Effects of Bleomycin with Iododeoxyuridine, 5′-Amino-5′-Deoxythymidine, and Radiation in a Human Bladder Cancer Cell Line

In vitro bleomycin cytotoxicity in 647V, a human bladder cancer cell line, is enhanced when the cells are preincubated for one cell cycle (24 h) with clinically relevant concentrations (2 μM) of iododeoxyuridine (IdUrd). Bleomycin cytotoxcity after a 1-h exposure is further enhanced by a 24-h preincubation with 2 μM IdUrd plus 30 μM 5′-amino-5′-deoxythymidine (5′-AdThd). Chemosensitization of clinically achievable plasma levels of bleomycin (1-10 mU/ml for 1 h) by IdUrd (± 5′-AdThd) is associated with the level of DNA incorporation of IdUrd in 647V cells and with enhanced bleomycin-induced damage in IdUrd-substituted DNA compared to control DNA, as measured by rapid alkaline elution. We also studied the in vitro effects of bleomycin (± IdUrd) treatment on the subsequent radiation response of 647V cells. We found that a 1-h preirradiation exposure of 647V cells to low concentrations of bleomycin (1 mU/ml) can radiosensitize the cells with an even greater interaction exhibited by pretreatment with 2 μM IdUrd (24 h) plus bleomycin (1 h) vs control.

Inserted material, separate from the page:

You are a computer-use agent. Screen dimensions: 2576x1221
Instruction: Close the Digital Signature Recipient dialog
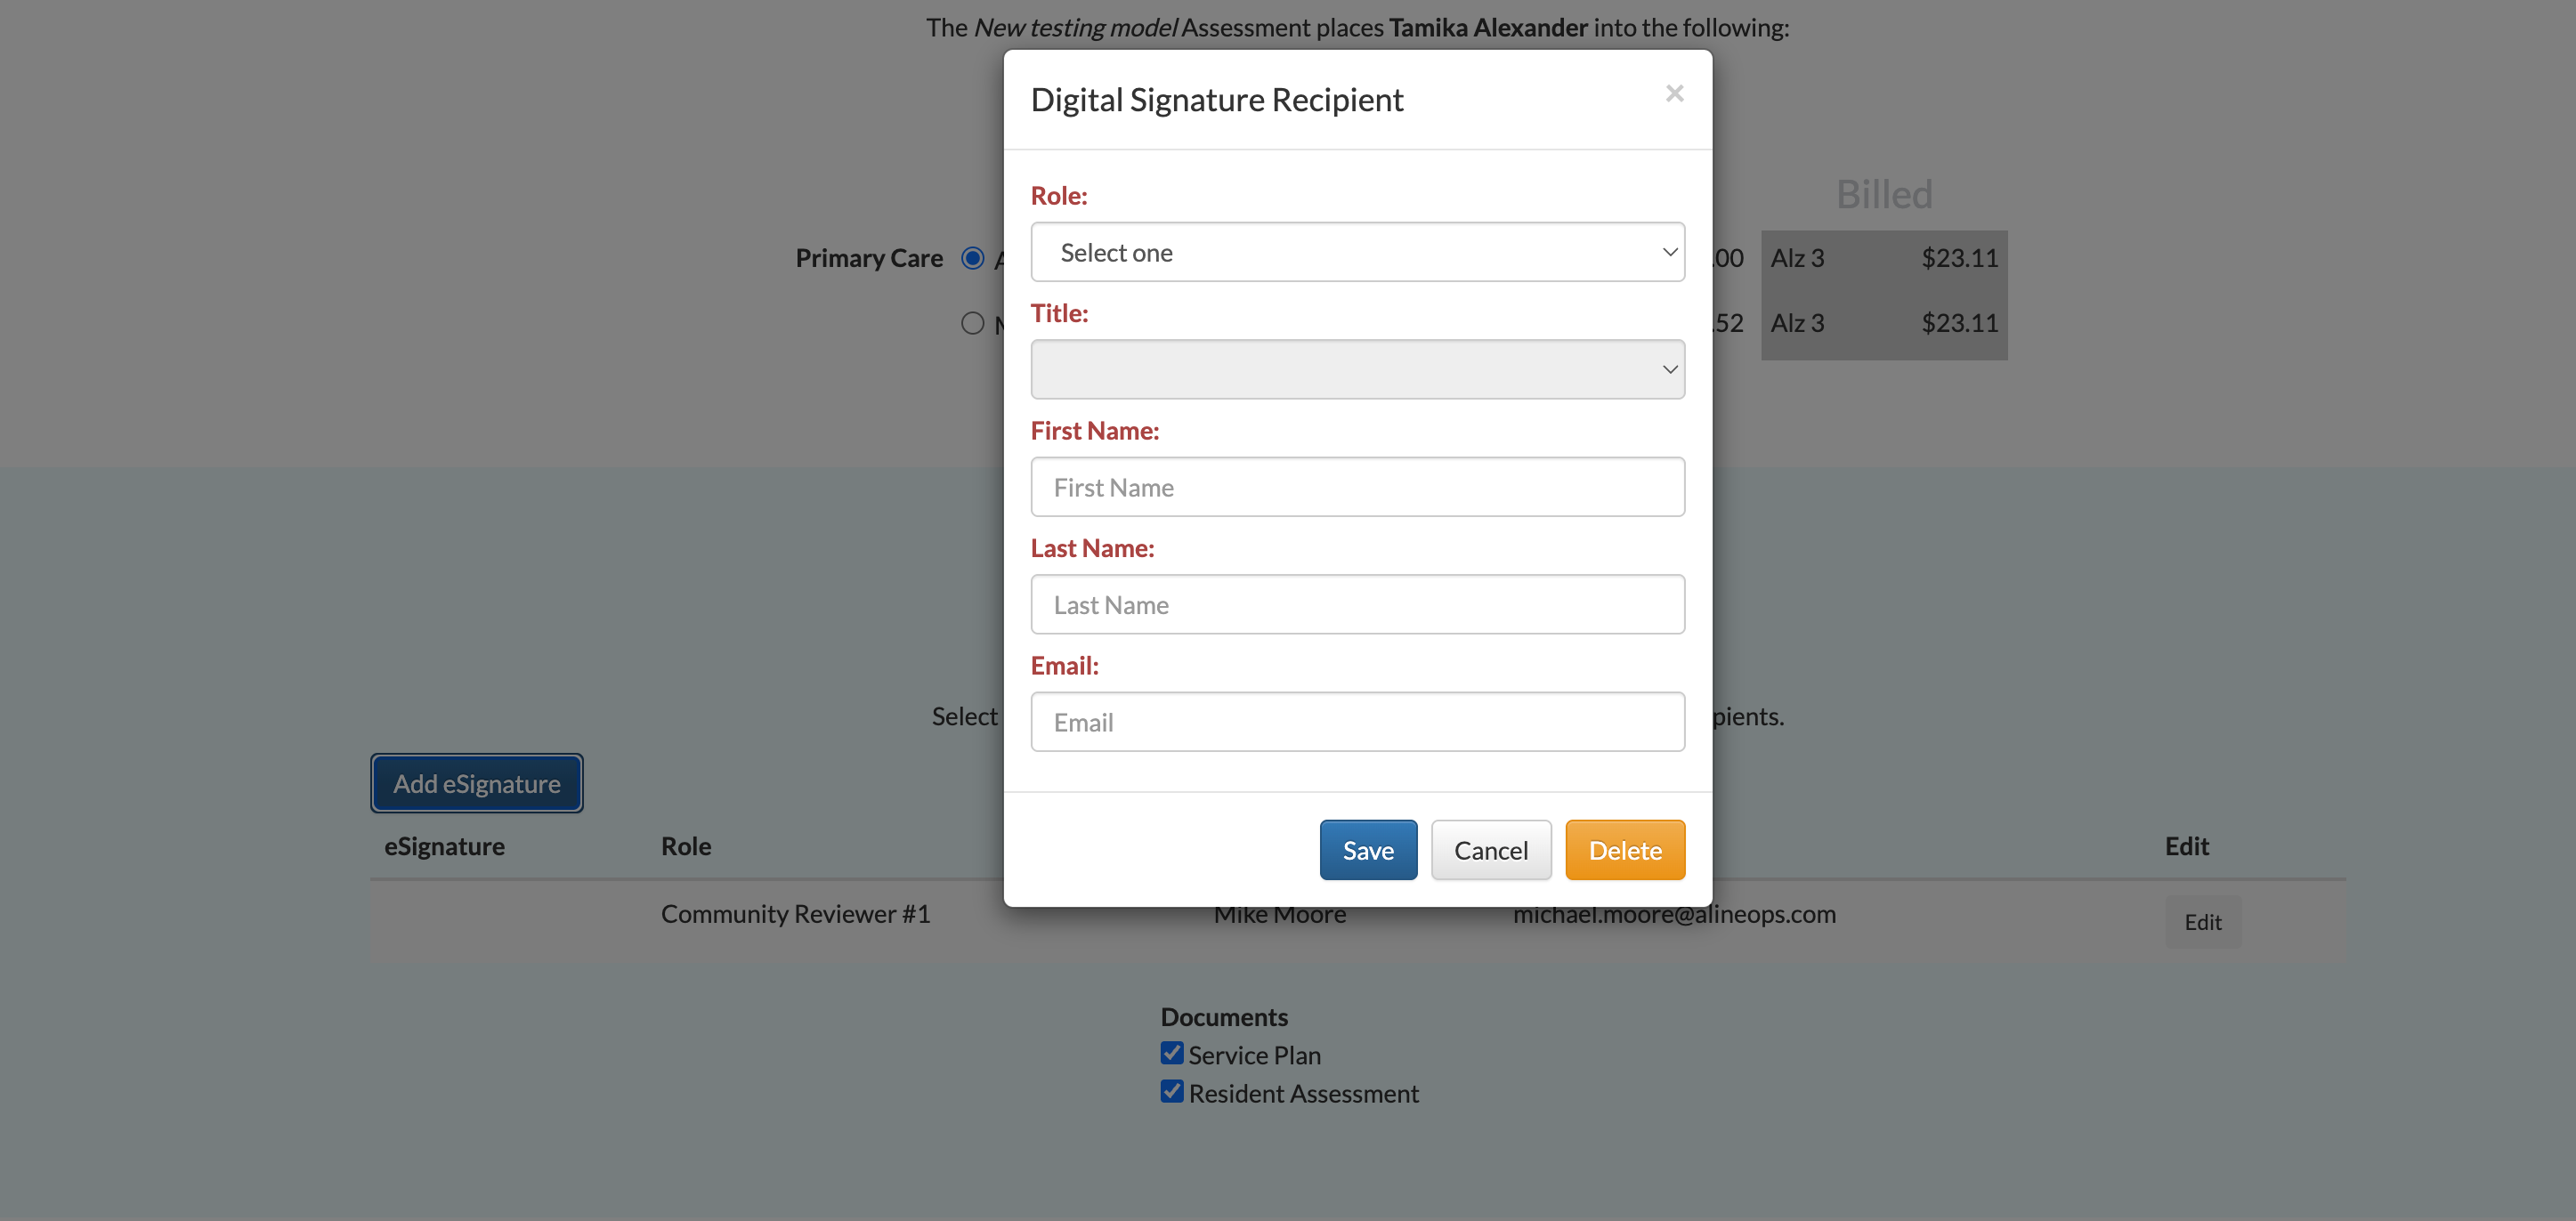pos(1674,94)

Since the principal normal tissue toxicities of IdUrd (involving bone marrow and gut) and bleomycin (involving lung) do not overlap, these in vitro data suggest that chemosensitization of bleomycin by IdUrd may provide a new therapeutic regimen for chemotherapy and a significant enhancement for radiotherapy in human bladder cancer and possibly other epithelial cancers.